Этимологические особенности употребления слова «игра»
В отношении греческого языка отмечено, что за словом paidia утвердилось значение ‘детская игра’, ‘пустяк’; в то же время для характеристики «высоких форм» игры используются такие понятия, как agon – ‘состязание’, scholazein – ‘проводить досуг, свободное время’, diagoge – буквально ‘провождение времени’ [15, с. 181]. В английском языке закрепились такие варианты словоупотребления, как play – ‘импровизированная, произвольная игра’ и game – ‘игра, организуемая на основе вполне определенных, даже жестких правил’.
Игра и детство
В теории игр как функциональном производном культуры ХХ века актуализировались научные традиции, имеющие давние корни; в частности, философские и этнологические представления о неразрывной связи игры и детства, об игре как своего рода репетиции жизни.
Отмечая генетически присущую игре иррациональность, Р. Барт апеллирует к Б. Паскалю с его взглядом на детство как на потерянное время и берет в «союзники» модернистов, ценящих детство за присущую ему иррациональность [3, с. 197–198]. Таким образом, детство и игра объединяются на почве присущей им обоим иррациональности, понимаемой в духе вероятностных («игра случая») представлений ХVII века.
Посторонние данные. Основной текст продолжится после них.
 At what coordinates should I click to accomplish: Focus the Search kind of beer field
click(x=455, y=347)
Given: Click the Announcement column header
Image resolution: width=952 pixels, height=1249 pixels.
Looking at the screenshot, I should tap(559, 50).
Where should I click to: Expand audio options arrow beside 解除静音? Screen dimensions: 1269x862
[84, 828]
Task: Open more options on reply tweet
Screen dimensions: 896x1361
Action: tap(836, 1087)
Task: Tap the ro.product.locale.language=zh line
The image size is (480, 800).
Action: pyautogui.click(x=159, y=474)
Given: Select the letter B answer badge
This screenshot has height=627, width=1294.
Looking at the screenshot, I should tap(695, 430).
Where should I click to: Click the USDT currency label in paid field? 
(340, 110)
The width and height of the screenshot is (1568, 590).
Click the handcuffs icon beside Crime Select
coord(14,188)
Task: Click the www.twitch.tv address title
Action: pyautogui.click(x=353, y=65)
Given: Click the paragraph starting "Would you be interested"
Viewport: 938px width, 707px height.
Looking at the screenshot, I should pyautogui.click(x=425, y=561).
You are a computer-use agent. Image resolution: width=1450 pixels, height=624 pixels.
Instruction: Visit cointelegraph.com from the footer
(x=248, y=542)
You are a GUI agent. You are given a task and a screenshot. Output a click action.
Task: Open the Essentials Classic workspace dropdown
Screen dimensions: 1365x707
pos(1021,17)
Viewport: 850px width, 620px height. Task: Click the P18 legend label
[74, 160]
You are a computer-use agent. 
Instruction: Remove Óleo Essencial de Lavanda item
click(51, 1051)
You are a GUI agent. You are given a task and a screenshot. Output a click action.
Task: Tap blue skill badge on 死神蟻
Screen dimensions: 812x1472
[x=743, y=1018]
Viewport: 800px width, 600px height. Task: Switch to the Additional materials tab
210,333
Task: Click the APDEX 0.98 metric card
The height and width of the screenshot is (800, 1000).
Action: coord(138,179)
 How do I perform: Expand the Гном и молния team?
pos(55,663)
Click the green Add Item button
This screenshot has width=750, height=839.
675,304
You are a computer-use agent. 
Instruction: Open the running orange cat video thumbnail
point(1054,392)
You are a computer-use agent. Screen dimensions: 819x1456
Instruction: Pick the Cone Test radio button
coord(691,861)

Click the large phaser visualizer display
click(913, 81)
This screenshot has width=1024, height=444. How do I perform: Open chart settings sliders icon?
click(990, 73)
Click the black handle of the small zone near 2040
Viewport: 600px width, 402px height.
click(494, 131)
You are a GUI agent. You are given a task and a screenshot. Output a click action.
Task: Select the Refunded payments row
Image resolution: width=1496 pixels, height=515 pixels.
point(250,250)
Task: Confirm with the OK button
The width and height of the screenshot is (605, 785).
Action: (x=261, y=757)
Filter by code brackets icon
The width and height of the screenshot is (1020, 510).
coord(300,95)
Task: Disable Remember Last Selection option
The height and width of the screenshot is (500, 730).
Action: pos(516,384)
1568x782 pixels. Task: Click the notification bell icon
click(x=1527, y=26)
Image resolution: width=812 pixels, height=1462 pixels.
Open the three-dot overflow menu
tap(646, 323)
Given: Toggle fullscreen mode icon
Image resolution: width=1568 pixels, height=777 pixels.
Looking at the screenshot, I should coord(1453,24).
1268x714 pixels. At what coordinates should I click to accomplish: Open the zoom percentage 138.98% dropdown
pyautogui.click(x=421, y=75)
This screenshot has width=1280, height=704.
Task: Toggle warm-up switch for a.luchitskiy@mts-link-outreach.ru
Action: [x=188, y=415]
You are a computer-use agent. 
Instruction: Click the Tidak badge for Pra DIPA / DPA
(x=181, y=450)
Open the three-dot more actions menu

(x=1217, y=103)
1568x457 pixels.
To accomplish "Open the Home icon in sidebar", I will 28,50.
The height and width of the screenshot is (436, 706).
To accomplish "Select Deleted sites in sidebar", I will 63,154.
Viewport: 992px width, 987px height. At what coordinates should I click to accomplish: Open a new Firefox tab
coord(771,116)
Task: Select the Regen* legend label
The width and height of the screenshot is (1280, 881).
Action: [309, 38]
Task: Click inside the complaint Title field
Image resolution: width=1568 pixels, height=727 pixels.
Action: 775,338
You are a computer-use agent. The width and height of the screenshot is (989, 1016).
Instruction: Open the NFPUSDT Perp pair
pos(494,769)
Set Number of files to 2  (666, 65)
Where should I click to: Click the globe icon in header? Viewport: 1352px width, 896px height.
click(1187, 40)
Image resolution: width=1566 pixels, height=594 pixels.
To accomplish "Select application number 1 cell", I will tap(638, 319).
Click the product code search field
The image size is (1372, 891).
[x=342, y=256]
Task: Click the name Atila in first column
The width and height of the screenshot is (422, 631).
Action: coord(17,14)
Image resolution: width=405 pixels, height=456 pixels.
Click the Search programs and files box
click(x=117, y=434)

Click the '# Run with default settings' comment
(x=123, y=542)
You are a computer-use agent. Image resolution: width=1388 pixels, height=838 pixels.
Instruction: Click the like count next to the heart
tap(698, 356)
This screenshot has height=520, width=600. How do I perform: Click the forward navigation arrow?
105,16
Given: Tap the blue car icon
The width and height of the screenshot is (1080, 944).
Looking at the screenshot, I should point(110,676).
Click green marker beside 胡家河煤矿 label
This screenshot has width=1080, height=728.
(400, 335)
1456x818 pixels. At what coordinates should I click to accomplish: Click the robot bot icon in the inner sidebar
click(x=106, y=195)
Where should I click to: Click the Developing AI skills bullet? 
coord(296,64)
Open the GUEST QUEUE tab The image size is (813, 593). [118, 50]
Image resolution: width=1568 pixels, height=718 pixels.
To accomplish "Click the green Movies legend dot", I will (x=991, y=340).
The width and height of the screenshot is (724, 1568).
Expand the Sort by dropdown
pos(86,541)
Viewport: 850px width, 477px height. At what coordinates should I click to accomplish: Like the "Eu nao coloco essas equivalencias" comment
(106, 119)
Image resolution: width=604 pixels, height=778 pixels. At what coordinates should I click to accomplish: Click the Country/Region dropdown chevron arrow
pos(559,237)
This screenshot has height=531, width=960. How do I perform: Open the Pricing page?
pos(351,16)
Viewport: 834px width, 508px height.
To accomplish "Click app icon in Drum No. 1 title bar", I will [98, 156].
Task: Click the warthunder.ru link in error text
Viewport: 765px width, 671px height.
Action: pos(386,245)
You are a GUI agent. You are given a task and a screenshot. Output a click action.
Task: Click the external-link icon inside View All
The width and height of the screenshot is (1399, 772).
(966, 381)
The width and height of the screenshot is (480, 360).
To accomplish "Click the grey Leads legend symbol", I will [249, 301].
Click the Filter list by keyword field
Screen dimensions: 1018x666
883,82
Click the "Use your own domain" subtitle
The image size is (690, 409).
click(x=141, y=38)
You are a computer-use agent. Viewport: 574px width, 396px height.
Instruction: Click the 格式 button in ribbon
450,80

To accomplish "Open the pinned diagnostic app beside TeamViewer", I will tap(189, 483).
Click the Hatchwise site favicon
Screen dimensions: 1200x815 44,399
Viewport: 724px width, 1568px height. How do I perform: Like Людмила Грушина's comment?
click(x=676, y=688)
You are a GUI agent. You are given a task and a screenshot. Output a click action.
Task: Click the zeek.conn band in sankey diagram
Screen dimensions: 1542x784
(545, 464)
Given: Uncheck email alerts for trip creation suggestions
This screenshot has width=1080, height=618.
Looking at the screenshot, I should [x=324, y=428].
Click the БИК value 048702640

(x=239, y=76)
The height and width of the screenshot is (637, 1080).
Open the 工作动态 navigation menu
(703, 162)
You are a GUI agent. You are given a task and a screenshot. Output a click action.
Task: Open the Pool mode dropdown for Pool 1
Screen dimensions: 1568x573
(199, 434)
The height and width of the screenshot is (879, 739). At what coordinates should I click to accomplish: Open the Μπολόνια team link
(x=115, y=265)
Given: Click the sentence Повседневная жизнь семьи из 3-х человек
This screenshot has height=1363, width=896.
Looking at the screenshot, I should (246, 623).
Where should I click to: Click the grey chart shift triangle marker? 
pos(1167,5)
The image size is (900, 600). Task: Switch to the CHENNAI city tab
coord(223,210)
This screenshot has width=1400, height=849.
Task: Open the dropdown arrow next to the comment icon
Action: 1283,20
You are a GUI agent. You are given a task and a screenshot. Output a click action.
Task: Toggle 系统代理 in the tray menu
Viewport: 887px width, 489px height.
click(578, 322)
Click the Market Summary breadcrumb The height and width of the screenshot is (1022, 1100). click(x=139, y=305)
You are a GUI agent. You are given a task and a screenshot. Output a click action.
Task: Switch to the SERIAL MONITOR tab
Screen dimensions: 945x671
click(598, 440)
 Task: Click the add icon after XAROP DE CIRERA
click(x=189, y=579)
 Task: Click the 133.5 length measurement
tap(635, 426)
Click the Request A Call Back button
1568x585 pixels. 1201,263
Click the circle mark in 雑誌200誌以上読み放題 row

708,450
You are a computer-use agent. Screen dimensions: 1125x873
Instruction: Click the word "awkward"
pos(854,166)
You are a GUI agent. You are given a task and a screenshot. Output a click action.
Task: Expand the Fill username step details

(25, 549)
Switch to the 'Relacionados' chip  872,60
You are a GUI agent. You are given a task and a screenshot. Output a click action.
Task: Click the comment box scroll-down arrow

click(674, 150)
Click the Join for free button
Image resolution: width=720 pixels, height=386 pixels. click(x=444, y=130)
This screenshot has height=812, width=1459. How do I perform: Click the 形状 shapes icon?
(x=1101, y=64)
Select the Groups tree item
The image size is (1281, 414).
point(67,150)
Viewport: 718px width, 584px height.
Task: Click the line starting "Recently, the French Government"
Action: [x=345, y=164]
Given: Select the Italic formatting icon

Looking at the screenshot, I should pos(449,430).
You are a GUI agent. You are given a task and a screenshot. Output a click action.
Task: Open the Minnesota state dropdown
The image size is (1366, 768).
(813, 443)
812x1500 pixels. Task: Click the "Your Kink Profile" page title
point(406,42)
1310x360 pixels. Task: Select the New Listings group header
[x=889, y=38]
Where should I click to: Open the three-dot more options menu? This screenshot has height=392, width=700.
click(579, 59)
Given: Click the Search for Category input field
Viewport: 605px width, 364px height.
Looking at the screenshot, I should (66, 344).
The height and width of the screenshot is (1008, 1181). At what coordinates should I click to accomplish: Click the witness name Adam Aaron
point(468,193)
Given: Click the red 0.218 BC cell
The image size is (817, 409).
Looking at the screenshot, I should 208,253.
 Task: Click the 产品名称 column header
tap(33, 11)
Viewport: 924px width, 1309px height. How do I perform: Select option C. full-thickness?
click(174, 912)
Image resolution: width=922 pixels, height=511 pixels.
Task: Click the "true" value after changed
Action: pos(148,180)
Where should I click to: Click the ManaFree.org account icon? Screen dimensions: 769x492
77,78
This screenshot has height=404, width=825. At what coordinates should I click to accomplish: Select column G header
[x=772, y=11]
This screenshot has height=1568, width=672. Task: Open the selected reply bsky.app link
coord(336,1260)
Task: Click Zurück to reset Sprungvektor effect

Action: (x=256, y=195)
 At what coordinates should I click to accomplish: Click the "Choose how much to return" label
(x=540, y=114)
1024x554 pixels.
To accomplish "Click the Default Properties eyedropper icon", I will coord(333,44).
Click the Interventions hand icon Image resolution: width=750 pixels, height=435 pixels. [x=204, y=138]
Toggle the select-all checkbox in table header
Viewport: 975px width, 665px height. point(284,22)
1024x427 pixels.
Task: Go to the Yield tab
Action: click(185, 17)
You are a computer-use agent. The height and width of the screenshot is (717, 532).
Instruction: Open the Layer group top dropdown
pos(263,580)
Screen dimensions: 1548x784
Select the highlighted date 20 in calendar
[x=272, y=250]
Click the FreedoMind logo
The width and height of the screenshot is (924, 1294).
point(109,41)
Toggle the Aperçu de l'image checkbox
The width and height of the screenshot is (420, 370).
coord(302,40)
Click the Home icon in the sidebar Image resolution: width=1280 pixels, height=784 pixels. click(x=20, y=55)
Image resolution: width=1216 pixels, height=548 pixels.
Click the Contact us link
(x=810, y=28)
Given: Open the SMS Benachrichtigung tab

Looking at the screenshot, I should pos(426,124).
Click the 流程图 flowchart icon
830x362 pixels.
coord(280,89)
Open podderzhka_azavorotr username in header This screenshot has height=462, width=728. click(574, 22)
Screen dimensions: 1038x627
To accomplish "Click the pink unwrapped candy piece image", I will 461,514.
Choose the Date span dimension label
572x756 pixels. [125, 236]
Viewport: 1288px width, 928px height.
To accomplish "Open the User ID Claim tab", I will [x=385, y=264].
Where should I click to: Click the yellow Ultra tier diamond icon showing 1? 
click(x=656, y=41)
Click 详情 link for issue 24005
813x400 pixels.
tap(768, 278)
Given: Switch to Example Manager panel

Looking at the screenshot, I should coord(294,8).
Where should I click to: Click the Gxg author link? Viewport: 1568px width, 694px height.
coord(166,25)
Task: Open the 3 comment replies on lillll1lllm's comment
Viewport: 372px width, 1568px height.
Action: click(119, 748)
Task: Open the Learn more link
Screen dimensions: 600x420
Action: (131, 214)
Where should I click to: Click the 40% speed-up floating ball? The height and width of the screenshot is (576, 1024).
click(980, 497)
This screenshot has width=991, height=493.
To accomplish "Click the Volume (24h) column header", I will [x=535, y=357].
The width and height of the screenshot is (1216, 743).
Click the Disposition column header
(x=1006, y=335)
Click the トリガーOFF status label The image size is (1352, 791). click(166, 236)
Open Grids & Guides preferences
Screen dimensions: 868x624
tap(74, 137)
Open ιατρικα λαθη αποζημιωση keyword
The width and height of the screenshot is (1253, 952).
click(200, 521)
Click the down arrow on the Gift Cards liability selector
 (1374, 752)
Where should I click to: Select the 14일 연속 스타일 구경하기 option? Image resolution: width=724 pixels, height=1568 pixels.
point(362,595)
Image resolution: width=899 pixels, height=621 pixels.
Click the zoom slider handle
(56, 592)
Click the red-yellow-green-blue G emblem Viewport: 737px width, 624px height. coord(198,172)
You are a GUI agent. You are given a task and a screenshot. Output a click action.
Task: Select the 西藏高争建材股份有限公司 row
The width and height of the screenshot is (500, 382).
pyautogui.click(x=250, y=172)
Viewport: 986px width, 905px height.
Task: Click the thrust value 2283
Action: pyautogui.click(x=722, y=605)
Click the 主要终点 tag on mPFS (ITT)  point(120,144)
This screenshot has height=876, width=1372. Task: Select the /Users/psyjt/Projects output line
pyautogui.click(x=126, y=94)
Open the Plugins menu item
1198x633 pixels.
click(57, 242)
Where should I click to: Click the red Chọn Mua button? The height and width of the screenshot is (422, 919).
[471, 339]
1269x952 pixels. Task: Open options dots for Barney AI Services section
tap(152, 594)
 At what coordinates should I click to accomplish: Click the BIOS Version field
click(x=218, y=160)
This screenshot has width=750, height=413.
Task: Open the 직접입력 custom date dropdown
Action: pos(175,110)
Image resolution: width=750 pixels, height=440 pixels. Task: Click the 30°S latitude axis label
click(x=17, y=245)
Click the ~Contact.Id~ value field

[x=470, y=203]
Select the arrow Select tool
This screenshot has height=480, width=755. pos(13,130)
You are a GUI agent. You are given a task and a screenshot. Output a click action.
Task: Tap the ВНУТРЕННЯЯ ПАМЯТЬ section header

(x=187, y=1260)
Значимыми для теории игр являются этнологические представления Э. Тайлора о том, что древнейшие игры детей и взрослых – это «шуточное подражание серьезному жизненному делу… Их игры служат для них настоящими уроками» [13, с. 67].
Не придавая играм жизнетворческого значения, как это стали делать позднее, Аристотель («Политика») утверждал, тем не менее, необходимость соответствия игр будущему образу жизни ныне играющих детей; у «свободнорожденного человека» они должны быть не слишком утомительными и – главное – «не быть разнузданными» [1, с. 625]. Именно на аристотелевских идеях базируются позиции собственно теории игр, согласно которым «игровые модели, организуя поведение, являются школой деятельности» [7, с. 399], а конкретного ребенка, в частности, «девочку приготавливают к причинно-следственному порядку домашнего хозяйства» (Р. Барт). В этой связи тот же Р. Барт придает важное значение детским игрушкам, которые, воплощая «мир взрослых в миниатюре», буквально предвосхищают «весь мир взрослых занятий» [3, с. 102–103].